Entering edit mode
13 months ago
dec986
▴
380
I am analyzing a fungal species that has no proteome available, only a genome (https://www.ncbi.nlm.nih.gov/datasets/genome/GCA_001567575.1/)
I would like to convert this genome to an estimated proteome, I have searched on google, but nothing shows up.
how can I make a proteome from this genome?
You will need to use one of the eukaryotic gene identification programs (GeneMark, GENSCAN, Exonerate etc) to identify the genes and then translate the gene models into proteins. Depending on the quality of genome (looks like there are 950+ contigs in what you linked above) your mileage on the quality is going to vary.

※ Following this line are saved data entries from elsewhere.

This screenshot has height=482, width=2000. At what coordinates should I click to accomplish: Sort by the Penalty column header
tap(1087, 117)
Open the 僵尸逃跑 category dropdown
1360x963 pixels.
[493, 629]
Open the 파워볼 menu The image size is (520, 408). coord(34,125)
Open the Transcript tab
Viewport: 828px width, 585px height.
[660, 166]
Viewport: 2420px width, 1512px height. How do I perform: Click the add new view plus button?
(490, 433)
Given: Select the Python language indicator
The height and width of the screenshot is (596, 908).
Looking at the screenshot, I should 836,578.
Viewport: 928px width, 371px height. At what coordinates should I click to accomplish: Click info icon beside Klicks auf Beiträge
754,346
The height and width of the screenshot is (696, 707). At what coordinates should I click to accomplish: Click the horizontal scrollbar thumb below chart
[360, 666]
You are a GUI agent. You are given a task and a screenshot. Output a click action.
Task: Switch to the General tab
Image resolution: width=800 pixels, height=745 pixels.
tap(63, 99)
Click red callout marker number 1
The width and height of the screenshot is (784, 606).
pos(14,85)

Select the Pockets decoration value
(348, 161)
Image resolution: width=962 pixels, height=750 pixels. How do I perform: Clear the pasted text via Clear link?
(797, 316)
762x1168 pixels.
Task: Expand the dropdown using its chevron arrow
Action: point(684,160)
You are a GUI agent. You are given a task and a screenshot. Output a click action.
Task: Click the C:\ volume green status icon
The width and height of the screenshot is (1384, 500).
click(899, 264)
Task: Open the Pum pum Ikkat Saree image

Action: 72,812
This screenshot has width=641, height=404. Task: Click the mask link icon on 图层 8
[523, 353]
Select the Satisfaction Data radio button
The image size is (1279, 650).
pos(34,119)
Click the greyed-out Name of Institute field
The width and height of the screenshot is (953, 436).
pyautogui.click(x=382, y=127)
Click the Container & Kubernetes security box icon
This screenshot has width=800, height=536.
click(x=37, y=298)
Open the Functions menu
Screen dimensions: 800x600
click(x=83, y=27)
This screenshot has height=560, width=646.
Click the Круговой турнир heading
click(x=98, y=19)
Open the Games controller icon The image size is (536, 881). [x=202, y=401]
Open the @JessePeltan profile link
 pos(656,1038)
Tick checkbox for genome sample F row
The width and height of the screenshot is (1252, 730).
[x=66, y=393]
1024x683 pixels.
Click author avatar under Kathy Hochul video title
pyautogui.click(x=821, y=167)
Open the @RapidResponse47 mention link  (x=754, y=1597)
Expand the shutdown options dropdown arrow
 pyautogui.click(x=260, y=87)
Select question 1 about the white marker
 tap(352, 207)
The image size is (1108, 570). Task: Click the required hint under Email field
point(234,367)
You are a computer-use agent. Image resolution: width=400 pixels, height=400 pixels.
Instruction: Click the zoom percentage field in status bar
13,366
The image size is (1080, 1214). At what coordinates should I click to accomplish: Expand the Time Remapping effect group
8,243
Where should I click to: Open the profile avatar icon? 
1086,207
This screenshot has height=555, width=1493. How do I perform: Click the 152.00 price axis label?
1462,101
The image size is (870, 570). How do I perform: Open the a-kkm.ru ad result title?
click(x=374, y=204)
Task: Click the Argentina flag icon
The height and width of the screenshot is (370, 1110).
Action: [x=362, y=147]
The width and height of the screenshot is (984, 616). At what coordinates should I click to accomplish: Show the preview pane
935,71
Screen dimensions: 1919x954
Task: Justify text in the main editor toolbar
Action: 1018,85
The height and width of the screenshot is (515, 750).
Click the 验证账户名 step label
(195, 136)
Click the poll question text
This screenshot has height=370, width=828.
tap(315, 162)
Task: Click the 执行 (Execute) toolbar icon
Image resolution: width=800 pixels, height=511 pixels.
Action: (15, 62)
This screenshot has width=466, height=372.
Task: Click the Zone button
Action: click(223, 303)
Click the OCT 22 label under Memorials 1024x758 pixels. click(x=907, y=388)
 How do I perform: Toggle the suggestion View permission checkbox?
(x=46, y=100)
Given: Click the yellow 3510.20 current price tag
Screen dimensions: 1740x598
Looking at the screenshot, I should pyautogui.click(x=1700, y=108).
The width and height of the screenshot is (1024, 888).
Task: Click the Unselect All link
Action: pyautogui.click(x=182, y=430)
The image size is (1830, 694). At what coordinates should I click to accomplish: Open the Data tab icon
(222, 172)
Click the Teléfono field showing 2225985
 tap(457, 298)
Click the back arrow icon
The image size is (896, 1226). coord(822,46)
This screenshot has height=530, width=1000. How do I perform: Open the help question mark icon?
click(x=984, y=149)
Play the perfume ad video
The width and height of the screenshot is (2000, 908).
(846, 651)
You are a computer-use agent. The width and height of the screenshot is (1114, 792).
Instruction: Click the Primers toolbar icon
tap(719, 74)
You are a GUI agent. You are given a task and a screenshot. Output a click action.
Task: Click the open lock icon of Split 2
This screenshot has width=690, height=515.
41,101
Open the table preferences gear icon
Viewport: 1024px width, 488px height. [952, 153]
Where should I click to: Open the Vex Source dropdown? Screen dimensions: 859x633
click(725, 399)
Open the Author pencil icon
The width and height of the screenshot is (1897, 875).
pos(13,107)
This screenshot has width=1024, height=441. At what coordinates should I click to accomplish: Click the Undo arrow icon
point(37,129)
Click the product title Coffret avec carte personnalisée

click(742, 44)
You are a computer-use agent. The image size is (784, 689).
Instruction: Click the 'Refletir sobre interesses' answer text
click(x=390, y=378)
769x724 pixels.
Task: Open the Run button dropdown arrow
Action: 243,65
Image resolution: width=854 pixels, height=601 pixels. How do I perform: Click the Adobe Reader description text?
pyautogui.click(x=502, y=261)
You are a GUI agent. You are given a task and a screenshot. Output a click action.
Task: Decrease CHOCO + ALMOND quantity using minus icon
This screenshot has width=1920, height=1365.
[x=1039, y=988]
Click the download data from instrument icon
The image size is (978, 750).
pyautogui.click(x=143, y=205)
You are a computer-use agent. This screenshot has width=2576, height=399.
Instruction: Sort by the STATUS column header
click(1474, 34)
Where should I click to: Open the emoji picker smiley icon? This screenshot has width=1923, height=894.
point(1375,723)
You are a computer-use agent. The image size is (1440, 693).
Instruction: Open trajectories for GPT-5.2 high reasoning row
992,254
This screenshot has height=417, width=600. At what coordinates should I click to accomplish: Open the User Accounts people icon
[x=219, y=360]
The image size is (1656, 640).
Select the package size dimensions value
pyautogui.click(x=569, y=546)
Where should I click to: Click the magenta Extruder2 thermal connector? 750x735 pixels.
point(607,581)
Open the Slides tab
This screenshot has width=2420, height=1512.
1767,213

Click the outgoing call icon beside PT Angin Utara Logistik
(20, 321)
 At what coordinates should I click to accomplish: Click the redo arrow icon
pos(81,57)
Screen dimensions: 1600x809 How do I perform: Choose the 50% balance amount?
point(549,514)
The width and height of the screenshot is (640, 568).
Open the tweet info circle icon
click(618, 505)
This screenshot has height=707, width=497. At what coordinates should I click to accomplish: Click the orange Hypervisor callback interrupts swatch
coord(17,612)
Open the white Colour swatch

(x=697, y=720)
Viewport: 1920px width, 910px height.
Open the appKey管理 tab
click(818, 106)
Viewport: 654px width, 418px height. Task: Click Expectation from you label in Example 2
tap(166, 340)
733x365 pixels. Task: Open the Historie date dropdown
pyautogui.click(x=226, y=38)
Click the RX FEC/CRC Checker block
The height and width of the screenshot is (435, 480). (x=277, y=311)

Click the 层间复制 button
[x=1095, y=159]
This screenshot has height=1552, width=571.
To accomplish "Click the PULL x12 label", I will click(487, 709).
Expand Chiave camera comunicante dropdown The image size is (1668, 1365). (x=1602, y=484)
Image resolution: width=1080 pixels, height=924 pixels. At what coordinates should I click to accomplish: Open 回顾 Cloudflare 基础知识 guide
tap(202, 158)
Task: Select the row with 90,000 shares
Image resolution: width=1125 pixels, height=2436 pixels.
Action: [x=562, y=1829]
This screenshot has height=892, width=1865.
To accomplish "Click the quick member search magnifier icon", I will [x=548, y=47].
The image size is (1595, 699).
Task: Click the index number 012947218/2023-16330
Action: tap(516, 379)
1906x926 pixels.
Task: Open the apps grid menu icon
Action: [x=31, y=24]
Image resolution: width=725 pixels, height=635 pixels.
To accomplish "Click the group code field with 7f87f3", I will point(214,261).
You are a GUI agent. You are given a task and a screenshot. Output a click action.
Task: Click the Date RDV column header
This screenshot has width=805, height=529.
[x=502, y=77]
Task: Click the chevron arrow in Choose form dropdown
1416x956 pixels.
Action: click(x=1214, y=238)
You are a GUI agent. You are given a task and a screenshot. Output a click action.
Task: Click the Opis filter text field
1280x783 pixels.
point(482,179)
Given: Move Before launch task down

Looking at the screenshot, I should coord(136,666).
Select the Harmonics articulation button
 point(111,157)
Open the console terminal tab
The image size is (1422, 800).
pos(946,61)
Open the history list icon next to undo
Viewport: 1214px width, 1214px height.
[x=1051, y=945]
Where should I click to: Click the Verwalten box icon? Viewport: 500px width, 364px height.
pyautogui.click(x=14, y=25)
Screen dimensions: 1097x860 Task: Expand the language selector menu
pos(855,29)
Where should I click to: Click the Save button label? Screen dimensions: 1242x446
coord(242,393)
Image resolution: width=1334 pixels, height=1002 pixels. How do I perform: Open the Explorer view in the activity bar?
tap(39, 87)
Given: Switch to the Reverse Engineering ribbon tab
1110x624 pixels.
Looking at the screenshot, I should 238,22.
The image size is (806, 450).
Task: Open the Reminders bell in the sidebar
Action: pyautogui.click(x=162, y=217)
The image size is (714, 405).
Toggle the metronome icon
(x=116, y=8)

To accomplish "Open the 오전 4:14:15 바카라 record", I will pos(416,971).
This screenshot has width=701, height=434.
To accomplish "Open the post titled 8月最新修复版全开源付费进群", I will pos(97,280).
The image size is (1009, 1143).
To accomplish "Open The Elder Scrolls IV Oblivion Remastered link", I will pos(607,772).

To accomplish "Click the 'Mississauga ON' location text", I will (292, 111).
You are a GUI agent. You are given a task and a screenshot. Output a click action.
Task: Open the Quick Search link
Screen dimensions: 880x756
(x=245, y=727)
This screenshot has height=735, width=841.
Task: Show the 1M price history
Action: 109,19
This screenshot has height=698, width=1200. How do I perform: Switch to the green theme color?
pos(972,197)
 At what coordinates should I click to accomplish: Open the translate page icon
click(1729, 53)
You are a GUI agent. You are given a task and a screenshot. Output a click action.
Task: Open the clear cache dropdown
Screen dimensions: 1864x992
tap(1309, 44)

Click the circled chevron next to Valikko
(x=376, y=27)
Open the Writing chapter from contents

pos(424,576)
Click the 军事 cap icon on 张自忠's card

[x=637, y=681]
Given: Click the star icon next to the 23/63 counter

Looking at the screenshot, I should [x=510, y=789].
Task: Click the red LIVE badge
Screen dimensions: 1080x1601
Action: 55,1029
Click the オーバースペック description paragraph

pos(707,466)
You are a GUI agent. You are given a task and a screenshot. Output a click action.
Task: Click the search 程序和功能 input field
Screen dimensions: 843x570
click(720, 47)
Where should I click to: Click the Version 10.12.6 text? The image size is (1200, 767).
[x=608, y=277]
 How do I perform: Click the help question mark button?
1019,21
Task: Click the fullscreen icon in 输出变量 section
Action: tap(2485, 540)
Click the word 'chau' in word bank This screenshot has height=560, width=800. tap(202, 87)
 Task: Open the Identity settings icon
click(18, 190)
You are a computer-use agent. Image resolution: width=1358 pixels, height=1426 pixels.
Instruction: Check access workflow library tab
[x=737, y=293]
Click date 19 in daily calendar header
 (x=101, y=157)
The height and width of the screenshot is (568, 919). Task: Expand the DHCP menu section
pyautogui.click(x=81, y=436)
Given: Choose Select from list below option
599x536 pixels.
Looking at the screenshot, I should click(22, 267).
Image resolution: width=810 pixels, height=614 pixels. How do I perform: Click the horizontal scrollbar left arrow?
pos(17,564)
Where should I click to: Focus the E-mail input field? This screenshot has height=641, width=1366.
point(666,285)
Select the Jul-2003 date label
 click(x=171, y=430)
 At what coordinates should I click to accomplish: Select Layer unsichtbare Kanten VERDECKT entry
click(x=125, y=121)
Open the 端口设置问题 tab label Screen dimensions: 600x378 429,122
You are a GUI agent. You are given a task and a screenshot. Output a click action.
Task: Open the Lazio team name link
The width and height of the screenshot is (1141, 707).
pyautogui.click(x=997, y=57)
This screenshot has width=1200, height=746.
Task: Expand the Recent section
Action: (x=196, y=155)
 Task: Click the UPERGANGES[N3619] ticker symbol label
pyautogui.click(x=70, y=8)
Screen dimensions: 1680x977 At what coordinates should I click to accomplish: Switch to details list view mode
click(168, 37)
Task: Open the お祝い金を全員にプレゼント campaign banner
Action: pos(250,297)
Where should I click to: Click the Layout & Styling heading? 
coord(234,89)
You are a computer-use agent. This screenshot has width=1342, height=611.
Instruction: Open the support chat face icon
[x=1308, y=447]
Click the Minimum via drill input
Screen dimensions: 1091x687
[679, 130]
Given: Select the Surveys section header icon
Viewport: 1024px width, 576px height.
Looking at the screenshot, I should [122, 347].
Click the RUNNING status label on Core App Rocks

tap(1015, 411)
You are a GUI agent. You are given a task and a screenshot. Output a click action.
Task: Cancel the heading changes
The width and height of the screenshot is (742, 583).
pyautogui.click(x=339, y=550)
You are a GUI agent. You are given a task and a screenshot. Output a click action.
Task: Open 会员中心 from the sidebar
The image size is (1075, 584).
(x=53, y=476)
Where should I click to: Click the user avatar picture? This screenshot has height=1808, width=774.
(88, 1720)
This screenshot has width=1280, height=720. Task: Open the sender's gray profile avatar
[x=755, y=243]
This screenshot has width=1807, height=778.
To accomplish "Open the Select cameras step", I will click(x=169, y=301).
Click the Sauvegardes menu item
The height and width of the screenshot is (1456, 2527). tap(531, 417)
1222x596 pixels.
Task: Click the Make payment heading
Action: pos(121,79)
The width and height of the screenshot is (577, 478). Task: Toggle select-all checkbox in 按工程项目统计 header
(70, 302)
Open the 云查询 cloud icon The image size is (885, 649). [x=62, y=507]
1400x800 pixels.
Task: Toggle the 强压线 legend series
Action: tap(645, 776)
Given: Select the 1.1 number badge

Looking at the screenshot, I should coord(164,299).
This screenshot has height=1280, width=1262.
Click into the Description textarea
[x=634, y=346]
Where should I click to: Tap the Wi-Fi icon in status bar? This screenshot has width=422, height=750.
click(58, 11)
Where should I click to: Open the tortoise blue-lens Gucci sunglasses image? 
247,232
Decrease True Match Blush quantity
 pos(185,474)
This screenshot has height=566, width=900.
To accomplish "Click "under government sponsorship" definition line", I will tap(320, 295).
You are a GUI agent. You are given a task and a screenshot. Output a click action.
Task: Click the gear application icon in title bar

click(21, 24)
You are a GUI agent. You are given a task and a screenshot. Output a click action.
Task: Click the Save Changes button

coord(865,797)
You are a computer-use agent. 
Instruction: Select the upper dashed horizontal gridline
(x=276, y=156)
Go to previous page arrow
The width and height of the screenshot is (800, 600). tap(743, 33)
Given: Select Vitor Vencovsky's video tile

Since you don't seem to have independent EST/RNAseq data there is no good way to validate those predictions.
What do you mean by an estimated proteome? You could use any of the ab initio annotation pipelines, but this can be a fairly involved process. There is no shortcut to annotating an entire proteome that I know of.
an estimated proteome, like https://ftp.ncbi.nlm.nih.gov/genomes/refseq/fungi/Verticillium_dahliae/latest_assembly_versions/GCF_000150675.1_ASM15067v2/GCF_000150675.1_ASM15067v2_protein.faa.gz except, predicted as no such proteome was measured.
You could use an ab initio approach such as with
Augustus
(https://bioinf.uni-greifswald.de/augustus/), haven't tried it myself so don't know how well it works. Good luck!unfortunately, the species that I need isn't listed on one of the available species on augustus :(